For far too many in our space, there’s a lack of awareness that a flood exists in the first place. To survive, practitioners will need to think in new and unconventional ways. How do we live to tell this tale?
The short answer is to innovate. Lindsay and Simon’s article describes several roles that are tangential to the current practice as options for diversification. All these roles require attorneys to not only embrace technology, but to be able to control and modify it to suit their needs.
A New Breed of Trendsetters
So how does a world known for its resistance to change suddenly begin to innovate?
For many firms, this transformation has already begun. With the advent of roles like the chief transformation officer (CTO) and chief innovation officer (CINO), firms are positioning themselves as legal and technical innovators, poised to create positive change within their clients.
As an example, the Dentons law firm created Nextlaw Labs in 2015 with the firm’s CINO, John Fernandez, playing a key role in the new enterprise. This was among the first instances of a law firm creating a tech subsidiary. Nextlaw Labs has made great strides in identifying innovative opportunities arising from within the firm, within the firm’s clients, as well as the larger tech community.
Still, innovative thinking often revolves around a much larger sphere than just technology.
Law firm CTOs and CINOs are reimagining the entire client experience and are implementing that change effectively and decisively. Troutman Sanders' eMerge group has taken great leaps in creating a service approach by merging a multidisciplinary team of attorneys and technologists, in conjunction with cutting edge SaaS technology, to create a forward-thinking client model. Additionally, Seyfarth Shaw LLP has implemented SeyfarthLean, a Lean Six Sigma-based service model focused on delivering improved results as well as increased efficiency. The Financial Times has recognized Seyfarth Shaw as a law firm leader in innovation.
Although the pace of innovation is picking up, there is still a long way to go to ensure that all ships rise with the tide.
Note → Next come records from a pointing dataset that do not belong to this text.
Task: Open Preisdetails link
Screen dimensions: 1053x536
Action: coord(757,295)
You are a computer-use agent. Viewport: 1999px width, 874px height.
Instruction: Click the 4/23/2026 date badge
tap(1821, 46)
Many firms are fighting the innovation trend while others are innovating in name only. Lola sets the mark as far as the future, and Simon, Lindsay, and their team—as well as like-minded groups within other firms—have laid out the path. Now it’s time for the legal marketplace to follow.
Daniel Pelc is a senior manager of industry marketing at Relativity. He has more than 15 years of experience in the legal and e-discovery fields.